The results of this study are clear and it includes beneficial information to understand the pharmacological profiles of biased agonist with reduced side effects like SR17018, but I found several problems as following.

 

Specific comments

 

1. Are there any possible relationship between the delayed phosphorylation kinetics and the G-protein biased signaling? Authors had better include some discussion if any.
2. Authors should describe the differences in the phosphorylation/dephosphorylation kinetics between the phosphorylation sites (e.g., pS375, pT370, pT376, pT379).
3. Can author quantify the levels of internalization by SR17018 so that they can quantitatively compare it to that by DAMGO?

 

Author Response

Reviewer 3 comments

Comments and Suggestions for Authors

This manuscript clearly demonstrated the MOP phosphorylation and dephosphorylation stimulated by SR17018, a biased MOP agonist, and the authors compared it to those by DAMGO or buprenorphine. SR17018 induced gradual MOP phosphorylation from 20 sec to 30 min after stimulation (slower than DAMGO and similar to buprenorphine) and it retained for 60 min even if the agonist was removed (similar to buprenorphine). On the other hand, rapid MOP dephosphorylation was observed when naloxone were included in to the washout solution (similar to DAMGO). Interestingly, SR17018 promote a robust internalization 30 min after stimulation (similar to DAMGO)

The results of this study are clear and it includes beneficial information to understand the pharmacological profiles of biased agonist with reduced side effects like SR17018, but I found several problems as following.

 

Specific comments

• Are there any possible relationship between the delayed phosphorylation kinetics and the G-protein biased signaling? Authors had better include some discussion if any.

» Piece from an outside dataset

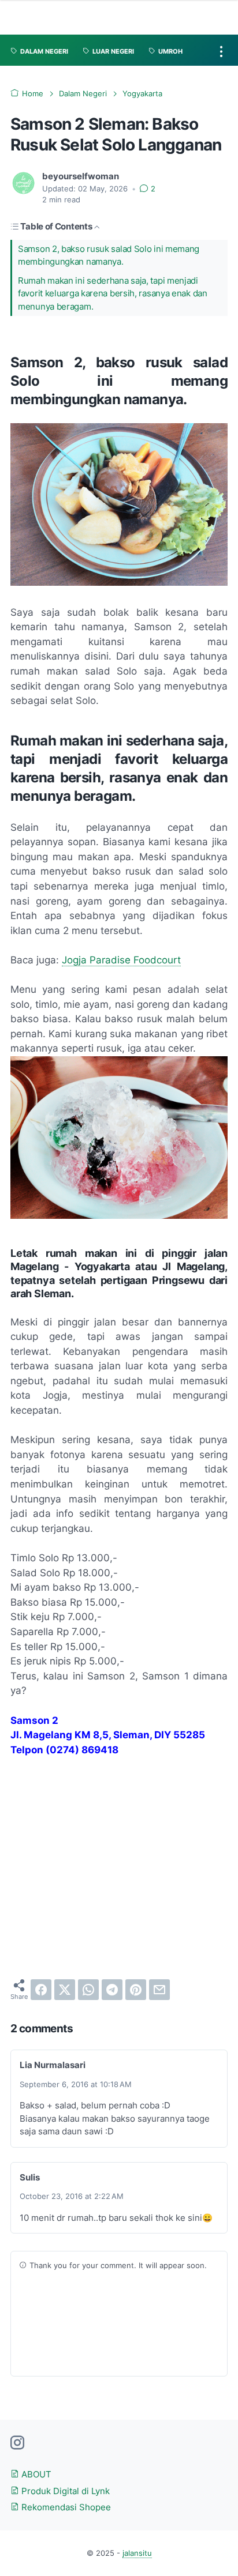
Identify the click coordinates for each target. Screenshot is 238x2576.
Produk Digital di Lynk (64, 2491)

We discussed that more in detail on page 7: “In fact, the selective engagement of different GRKs to differently activated MOP receptors could be a major source for biased signaling as it is the driving force for recruitment of arrestin isoforms 1 and 2 to the receptor [9] [10]. Thus, different GRK-mediated phosphorylation patterns should be taken into account during the development of new MOP agonists with beneficial side effect profile.

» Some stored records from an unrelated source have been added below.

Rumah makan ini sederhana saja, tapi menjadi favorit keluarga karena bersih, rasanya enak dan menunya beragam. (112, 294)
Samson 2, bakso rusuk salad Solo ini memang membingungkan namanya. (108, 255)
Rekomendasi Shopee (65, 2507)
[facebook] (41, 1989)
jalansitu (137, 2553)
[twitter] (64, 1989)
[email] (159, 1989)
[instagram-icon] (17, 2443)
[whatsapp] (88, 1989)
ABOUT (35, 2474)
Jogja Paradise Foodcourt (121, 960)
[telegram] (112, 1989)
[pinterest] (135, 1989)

For many years, the biased signaling concept has been reduced to analysis of G protein signaling versus ß-arrestin 2 recruitment and the resulting bias factor has been proposed as predictor of the therapeutic window. SR-17018 is one candidate compound that was developed based on the biased signaling hypothesis [3]. While the initial study reported an extremely high bias factor in different G protein assays over ß-arrestin 2 recruitment, later work showed showed no statistically significant bias towards or away from any G protein activation [4]. Nevertheless, the present study revealed a unique MOP phosphorylation and internalization profile for SR-17018 that does not support the initial report of an extremely high bias factor.”

 

• Authors should describe the differences in the phosphorylation/dephosphorylation kinetics between the phosphorylation sites (e.g., pS375, pT370, pT376, pT379).

The differences between the phosphorylation/dephosphorylation patterns are descript in detail on page 4 (line 86-88) and 5 (line 95-99).

It is stated on page 4: “S375 is the initial site of a hierarchical phosphorylation cascade. The following phosphorylation at T370, T379 and T376 requires priming S375 phosphorylation.”

It is stated on page 5: The DAMGO-induced phosphorylation was quickly reversed within 5 to 10 min after agonist removal. T370 and T379 were dephosphorylated immediately, whereas S375 and T376 dephosphorylation required between 10 to 20 min. In contrast, SR-17018-mediated MOP phosphorylation was retained for hours under otherwise identical conditions (Figure 4B).

 

• Can author quantify the levels of internalization by SR17018 so that they can quantitatively compare it to that by DAMGO?

Immunocytochemistry is not the ideal method to quantify receptor internalization. Here new ELISA experiments would be necessary. Nevertheless, we could clearly show that SR-17018 is able to induces are robust internalization comparable like DAMGO.